Captain Kirby of Schooner Mountain View Wounded in the Foot
That was the headline in 1903 which recounted the peril to which the captain and his vessel, the scow schooner Mountain View, a frequent carrier of goods to and from Rengstorff’s Landing, were subjected. It wasn’t piracy on the high seas or even the rough swells near the Golden Gate. Rather it was the calm backwater of the hay wharf on Mission Creek at the foot of San Francisco’s Third Street, where the Mountain View had made countless visits delivering bales of hay and sacks of grain grown by Henry Rengstorff and many of his neighbors in the South Bay. It was three o’clock in the morning when Captain John R. Kirby was awakened while sleeping in his cabin by a loud banging on his cabin door. He pulled himself out of his bunk, grabbed a revolver, opened the hatch and found three men, at least one armed, demanding his money, $60 (worth $1,580 today), which was kept in his cabin.
Kirby fired at them and one shot was returned, but the maritime mobsters were driven off, only to return a half hour later, again demanding money. In the ensuing melee one of the freebooters fired a shotgun, hitting Kirby below the ankle, then fled the scene without booty. With foul play afoot and unable to make a stand, Kirby called for help and was taken to Central Emergency Hospital where he was treated and interviewed by two detectives assigned to the case.
That was the end of the report. A search for follow-up news articles over the next four weeks was unproductive.
Readers may know that several years ago a scale model of the 61-foot Mountain View was erected on the shore of the sailing lake a short distance from the Rengstorff House, mainly for children to play on but also to learn some history. Might we expect kids to reenact “The Pirates of the Peninsula”? You be Captain Kirby, I’ll be Blackbeard. Yo, ho, ho!

Stored items
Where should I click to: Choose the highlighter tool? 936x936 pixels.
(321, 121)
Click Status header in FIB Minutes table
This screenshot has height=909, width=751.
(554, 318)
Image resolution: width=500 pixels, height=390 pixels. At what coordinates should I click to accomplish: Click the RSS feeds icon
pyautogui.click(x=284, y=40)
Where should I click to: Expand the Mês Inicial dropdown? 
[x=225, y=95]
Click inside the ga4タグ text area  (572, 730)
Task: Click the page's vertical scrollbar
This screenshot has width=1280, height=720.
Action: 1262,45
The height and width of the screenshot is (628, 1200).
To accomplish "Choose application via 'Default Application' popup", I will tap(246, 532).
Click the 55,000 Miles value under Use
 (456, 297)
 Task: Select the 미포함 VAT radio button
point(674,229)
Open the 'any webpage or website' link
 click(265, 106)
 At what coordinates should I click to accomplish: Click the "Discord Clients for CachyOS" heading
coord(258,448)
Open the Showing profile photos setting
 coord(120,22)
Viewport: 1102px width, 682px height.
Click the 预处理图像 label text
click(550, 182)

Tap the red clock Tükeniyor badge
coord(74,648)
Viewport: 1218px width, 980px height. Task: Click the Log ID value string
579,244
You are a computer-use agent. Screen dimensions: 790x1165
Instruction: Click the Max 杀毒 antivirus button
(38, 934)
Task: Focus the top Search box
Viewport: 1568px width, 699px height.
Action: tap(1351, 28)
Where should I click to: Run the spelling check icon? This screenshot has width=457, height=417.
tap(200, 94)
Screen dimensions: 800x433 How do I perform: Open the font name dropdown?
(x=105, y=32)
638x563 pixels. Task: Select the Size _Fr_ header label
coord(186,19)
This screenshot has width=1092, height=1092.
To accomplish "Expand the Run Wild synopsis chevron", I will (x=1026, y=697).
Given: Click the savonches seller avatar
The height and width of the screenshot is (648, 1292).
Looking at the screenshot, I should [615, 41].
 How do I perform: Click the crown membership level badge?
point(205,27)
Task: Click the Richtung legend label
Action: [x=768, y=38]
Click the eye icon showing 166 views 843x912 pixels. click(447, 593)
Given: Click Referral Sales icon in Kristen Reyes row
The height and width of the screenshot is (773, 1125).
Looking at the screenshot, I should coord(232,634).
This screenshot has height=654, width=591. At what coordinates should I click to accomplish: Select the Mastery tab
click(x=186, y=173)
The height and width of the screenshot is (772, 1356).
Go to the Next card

AIM OF THE TASK:
According to the Mountain View article, where was Captain Kirby taken for treatment after being shot?

EXERCISE OUTPUT:
Central Emergency Hospital